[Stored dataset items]
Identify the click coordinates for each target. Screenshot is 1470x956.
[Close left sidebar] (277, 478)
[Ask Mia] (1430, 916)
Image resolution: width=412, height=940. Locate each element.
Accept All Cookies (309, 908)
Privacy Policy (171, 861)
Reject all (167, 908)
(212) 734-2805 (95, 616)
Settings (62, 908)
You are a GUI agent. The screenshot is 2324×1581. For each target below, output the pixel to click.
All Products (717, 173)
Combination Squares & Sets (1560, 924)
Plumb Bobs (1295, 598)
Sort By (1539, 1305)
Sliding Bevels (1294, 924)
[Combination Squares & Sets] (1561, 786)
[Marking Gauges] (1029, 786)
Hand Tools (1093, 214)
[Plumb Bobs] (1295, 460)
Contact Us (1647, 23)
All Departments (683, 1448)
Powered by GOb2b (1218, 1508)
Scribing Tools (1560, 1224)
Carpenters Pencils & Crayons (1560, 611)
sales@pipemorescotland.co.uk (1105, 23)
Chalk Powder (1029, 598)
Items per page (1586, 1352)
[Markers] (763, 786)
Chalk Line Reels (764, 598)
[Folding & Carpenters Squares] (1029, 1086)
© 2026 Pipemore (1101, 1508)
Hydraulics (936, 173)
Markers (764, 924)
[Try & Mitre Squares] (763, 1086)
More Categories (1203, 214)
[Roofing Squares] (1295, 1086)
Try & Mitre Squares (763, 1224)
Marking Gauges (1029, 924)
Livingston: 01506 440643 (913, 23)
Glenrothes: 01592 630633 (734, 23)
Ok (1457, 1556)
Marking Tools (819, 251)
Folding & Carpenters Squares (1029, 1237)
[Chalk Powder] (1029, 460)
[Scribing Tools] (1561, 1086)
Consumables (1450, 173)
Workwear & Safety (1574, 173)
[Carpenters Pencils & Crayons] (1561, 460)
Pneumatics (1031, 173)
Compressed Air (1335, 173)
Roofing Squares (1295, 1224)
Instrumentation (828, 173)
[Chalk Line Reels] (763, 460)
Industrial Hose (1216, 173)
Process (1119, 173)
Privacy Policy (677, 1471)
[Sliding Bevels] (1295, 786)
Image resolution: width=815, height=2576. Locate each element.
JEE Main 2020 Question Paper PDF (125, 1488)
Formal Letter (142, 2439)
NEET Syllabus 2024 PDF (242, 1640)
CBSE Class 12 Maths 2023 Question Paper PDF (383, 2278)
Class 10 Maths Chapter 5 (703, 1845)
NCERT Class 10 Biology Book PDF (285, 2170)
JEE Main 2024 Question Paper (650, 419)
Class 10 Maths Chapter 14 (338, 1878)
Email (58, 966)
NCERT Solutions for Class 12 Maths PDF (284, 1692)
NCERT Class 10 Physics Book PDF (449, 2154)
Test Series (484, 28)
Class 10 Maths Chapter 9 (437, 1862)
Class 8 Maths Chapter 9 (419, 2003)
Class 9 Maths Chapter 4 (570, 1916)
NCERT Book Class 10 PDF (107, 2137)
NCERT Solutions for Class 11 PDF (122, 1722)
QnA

— YOUR INSTRUCTIONS —
Transcribe only the lines from the beginning of the entries to the line with "[Sliding Bevels] (1295, 786)", inclusive, exactly as written.

— ANSWER TO THIS PROBLEM —
Identify the click coordinates for each target. Screenshot is 1470x956.
[Close left sidebar] (277, 478)
[Ask Mia] (1430, 916)
Image resolution: width=412, height=940. Locate each element.
Accept All Cookies (309, 908)
Privacy Policy (171, 861)
Reject all (167, 908)
(212) 734-2805 (95, 616)
Settings (62, 908)
You are a GUI agent. The screenshot is 2324×1581. For each target below, output the pixel to click.
All Products (717, 173)
Combination Squares & Sets (1560, 924)
Plumb Bobs (1295, 598)
Sort By (1539, 1305)
Sliding Bevels (1294, 924)
[Combination Squares & Sets] (1561, 786)
[Marking Gauges] (1029, 786)
Hand Tools (1093, 214)
[Plumb Bobs] (1295, 460)
Contact Us (1647, 23)
All Departments (683, 1448)
Powered by GOb2b (1218, 1508)
Scribing Tools (1560, 1224)
Carpenters Pencils & Crayons (1560, 611)
sales@pipemorescotland.co.uk (1105, 23)
Chalk Powder (1029, 598)
Items per page (1586, 1352)
[Markers] (763, 786)
Chalk Line Reels (764, 598)
[Folding & Carpenters Squares] (1029, 1086)
© 2026 Pipemore (1101, 1508)
Hydraulics (936, 173)
Markers (764, 924)
[Try & Mitre Squares] (763, 1086)
More Categories (1203, 214)
[Roofing Squares] (1295, 1086)
Try & Mitre Squares (763, 1224)
Marking Gauges (1029, 924)
Livingston: 01506 440643 (913, 23)
Glenrothes: 01592 630633 (734, 23)
Ok (1457, 1556)
Marking Tools (819, 251)
Folding & Carpenters Squares (1029, 1237)
[Chalk Powder] (1029, 460)
[Scribing Tools] (1561, 1086)
Consumables (1450, 173)
Workwear & Safety (1574, 173)
[Carpenters Pencils & Crayons] (1561, 460)
Pneumatics (1031, 173)
Compressed Air (1335, 173)
Roofing Squares (1295, 1224)
Instrumentation (828, 173)
[Chalk Line Reels] (763, 460)
Industrial Hose (1216, 173)
Process (1119, 173)
Privacy Policy (677, 1471)
[Sliding Bevels] (1295, 786)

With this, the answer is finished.